■ **PROBLEM TO SOLVE**
Below are some records. Return exactly the lines from the one containing "Subscribe Now (1247, 1413)" through the one containing "Het hele assortiment (82, 1298)", both included, and only those.

■ **Collected data entries**

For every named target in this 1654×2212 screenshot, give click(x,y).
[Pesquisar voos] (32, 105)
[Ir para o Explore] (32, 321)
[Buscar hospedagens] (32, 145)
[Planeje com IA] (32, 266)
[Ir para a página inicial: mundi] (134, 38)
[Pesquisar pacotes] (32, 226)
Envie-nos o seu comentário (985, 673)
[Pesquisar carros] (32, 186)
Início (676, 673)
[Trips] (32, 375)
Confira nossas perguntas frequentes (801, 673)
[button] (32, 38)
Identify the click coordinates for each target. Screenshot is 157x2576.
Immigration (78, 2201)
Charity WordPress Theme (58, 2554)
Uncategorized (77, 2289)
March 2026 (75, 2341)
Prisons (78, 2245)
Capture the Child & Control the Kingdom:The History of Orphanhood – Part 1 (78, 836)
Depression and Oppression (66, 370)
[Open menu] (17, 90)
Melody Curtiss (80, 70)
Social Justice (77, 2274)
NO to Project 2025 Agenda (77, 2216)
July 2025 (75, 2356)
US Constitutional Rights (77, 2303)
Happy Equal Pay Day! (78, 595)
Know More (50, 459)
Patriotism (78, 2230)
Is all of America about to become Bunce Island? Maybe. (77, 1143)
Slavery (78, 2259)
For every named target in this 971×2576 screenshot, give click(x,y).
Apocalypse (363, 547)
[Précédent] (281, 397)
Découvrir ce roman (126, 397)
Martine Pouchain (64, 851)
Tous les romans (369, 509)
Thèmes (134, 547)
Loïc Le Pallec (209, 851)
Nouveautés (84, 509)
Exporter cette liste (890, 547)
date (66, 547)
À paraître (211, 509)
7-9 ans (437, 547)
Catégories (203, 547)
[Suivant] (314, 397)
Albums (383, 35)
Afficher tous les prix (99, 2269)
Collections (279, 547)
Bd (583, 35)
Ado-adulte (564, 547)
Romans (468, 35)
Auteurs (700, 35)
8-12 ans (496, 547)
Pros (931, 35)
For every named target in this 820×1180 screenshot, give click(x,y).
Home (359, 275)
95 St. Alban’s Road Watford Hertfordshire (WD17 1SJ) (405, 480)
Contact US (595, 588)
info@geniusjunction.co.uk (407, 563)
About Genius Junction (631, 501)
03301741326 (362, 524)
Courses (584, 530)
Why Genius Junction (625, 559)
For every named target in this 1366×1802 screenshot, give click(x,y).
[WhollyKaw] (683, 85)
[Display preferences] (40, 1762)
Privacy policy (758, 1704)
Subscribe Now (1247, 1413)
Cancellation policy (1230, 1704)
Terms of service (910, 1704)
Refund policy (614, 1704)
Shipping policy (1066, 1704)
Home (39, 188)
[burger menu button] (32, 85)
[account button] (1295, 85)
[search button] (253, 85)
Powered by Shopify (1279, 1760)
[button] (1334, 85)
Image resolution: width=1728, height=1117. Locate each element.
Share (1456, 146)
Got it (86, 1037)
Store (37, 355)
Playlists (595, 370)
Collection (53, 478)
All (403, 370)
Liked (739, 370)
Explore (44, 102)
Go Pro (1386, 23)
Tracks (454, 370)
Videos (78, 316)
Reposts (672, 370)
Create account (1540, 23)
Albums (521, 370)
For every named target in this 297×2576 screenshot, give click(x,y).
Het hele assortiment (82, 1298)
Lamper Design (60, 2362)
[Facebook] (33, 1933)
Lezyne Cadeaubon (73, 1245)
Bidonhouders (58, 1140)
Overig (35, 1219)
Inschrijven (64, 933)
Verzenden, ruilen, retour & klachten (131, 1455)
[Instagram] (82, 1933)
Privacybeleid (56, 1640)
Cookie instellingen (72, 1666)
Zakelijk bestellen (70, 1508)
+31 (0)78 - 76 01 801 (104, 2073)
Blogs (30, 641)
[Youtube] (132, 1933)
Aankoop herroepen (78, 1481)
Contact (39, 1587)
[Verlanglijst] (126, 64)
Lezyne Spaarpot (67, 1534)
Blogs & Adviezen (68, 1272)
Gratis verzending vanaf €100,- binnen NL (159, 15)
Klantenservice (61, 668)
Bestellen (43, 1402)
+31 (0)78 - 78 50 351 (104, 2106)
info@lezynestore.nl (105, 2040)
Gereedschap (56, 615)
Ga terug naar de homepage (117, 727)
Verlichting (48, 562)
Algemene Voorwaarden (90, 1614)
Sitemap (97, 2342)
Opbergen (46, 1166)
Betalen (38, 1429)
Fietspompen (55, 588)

■ **ANSWER TO THIS TASK**
Subscribe Now (1247, 1413)
Cancellation policy (1230, 1704)
Terms of service (910, 1704)
Refund policy (614, 1704)
Shipping policy (1066, 1704)
Home (39, 188)
[burger menu button] (32, 85)
[account button] (1295, 85)
[search button] (253, 85)
Powered by Shopify (1279, 1760)
[button] (1334, 85)
Image resolution: width=1728, height=1117. Locate each element.
Share (1456, 146)
Got it (86, 1037)
Store (37, 355)
Playlists (595, 370)
Collection (53, 478)
All (403, 370)
Liked (739, 370)
Explore (44, 102)
Go Pro (1386, 23)
Tracks (454, 370)
Videos (78, 316)
Reposts (672, 370)
Create account (1540, 23)
Albums (521, 370)
For every named target in this 297×2576 screenshot, give click(x,y).
Het hele assortiment (82, 1298)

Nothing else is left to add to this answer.